1

I have a huge directory that keeps getting updated all the time. I am trying to list only the latest 100 files in the directory using python. I tried using os.listdir(), but when the size of directory approaches 1,00,000 files, it seems as though listdir() crashes( or i have not waited long enough). I only need the first 100 files (or filenames) for further processing, so i dont want listdir() to be filled with all the 100000 files. Is there a good way of doing this in Python?

PS: I am very new to programming

Craig S. Anderson
  • 6,966
  • 4
  • 33
  • 46
Prashant
  • 11
  • 1
  • 2
  • 1
    how are you deciding what are the *latest* hundred? – Padraic Cunningham Jul 15 '15 at 09:30
  • 1
    from what i can find: http://stackoverflow.com/questions/168409/how-do-you-get-a-directory-listing-sorted-by-creation-date-in-python all the listem methods use `os.listdir` in some way, so it will take longer and longer as your dir grows in size/number of files, perhaps a better approach would be a directory watch to look for new files/file updates and act on individual files, but this would have to be a permanently running process. see https://pypi.python.org/pypi/watchdog for tips on how to do this – James Kent Jul 15 '15 at 09:54
  • You said OS, but not which one. Or is this supposed to be cross platform? – Dalen Jul 15 '15 at 10:05
  • I am using Windows. To decide on the latest files, I found this http://stackoverflow.com/questions/11259273/find-files-folders-that-are-modified-after-a-specific-date-in-python, if I am willing to wait long enough for the os.listdir() to be populated I can use os.stat().st_mtime on each file, but I dont want to wait for os.listdir() to be filled – Prashant Jul 15 '15 at 10:55
  • How about using subprocess to run a dir command to find n most recent files? – Padraic Cunningham Jul 15 '15 at 11:43
  • @PadraicCunningham Thanks for the suggestion. I tried it and it works. But turns out that this method too is as slow as os.listdir() because i cannot start processing the files as soon as they are loaded. I stumbled across this : https://www.olark.com/developers-corner/you-can-list-a-directory-with-8-million-files-but-not-with-ls – Prashant Jul 15 '15 at 14:15
  • @Prashant, did you get it working for you? – Padraic Cunningham Jul 15 '15 at 14:42
  • @PadraicCunningham I kind of did.. but from the looks of it, it looks very much like the answer given by shravan, only instead of os.listdir('path'), I am using subprocess.check_output(). I couldnt figure out how to make it stop after getting the first 100 results. i dont know much about the subprocess module, so the efficiency of the code I have written is similar to os.listdir('path')[:100]. As suggested by Dalen, I could try to start processing the files as they come, to speed up the process, but I could not understand the code – Prashant Jul 15 '15 at 16:28

2 Answers2

2

Here is your answer on how to traverse a large directory file by file!
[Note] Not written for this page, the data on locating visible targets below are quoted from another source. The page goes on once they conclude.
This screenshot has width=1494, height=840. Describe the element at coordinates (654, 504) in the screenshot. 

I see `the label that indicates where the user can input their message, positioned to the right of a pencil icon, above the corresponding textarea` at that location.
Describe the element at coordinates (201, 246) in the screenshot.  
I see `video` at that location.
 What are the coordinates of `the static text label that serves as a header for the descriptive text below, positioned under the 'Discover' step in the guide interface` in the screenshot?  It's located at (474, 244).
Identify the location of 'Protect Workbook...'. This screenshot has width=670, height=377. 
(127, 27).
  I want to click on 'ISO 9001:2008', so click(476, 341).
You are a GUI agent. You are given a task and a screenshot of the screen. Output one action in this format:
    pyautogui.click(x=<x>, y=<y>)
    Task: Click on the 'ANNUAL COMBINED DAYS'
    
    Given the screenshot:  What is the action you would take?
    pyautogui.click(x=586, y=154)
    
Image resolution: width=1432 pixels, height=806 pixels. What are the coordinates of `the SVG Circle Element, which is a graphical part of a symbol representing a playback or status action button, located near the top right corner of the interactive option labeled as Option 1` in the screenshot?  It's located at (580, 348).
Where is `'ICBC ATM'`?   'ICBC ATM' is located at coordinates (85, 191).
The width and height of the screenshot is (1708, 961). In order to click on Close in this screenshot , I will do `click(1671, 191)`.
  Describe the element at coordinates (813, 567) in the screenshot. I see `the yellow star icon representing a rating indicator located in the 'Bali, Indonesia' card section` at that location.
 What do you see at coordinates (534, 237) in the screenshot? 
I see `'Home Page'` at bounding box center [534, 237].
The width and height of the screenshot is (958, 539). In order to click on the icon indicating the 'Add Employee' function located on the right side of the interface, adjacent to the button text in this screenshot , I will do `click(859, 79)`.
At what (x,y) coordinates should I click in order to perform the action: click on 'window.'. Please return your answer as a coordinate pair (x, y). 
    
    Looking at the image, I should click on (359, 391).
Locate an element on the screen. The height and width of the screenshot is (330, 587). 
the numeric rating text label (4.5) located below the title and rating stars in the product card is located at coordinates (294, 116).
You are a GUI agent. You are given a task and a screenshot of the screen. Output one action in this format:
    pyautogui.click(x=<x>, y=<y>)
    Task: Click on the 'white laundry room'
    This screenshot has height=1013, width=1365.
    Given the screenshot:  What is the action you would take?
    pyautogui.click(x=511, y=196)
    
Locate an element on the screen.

I searched like a maniac for a Windows DLL that will allow me to do what is done on Linux, but no luck.

So, I concluded that the only way is to create my own DLL that will expose those static functions to me, but then I remembered pywintypes. And, YEEY! this is already done there. And, even more, an iterator function is already implemented! Cool!

A Windows DLL with FindFirstFile(), FindNextFile() and FindClose() may be still somewhere there but I didn't find it. So, I used pywintypes.

EDIT: I discovered (much late) that these functions are available from kernel32.dll. Whole time hiding just in front of my nose.

Sorry for dependency. But I think that you can extract win32file.pyd from ...\site-packages\win32 folder and eventual dependencies and distribute it independent of win32types with your program if you have to.

As you will see from the speed tests returning a generator is very fast.

After this, you will be able to go file by file and do whatever you want.

NOTE: win32file.FindFilesIterator() returns whole stat of the file/dir, therefore, using my listdir() to get the name and afterwards os.path.get*time() or os.path.is*() doesn't make sense. Better modify my listdir() for those checks.

Now, getting full solution for your problem is still problematic.

Bad news for you is that this starts at the first item in the directory it likes and you cannot choose which one it'll be. In my tests it always returned the sorted directory. (on Windows)

Half-good news is that you can on Windows use wildcards to control which files will you list. So, to use this on a constantly filling directory, you can mark new coming files with version and do something like:

bunch = 1
while True:
    for file in listdir("mydir\\*bunch%i*" % bunch): print file
    sleep(5); bunch += 1

But you'll have to design this very cleverly, else you will have files that arrived but you didn't find them because they were late.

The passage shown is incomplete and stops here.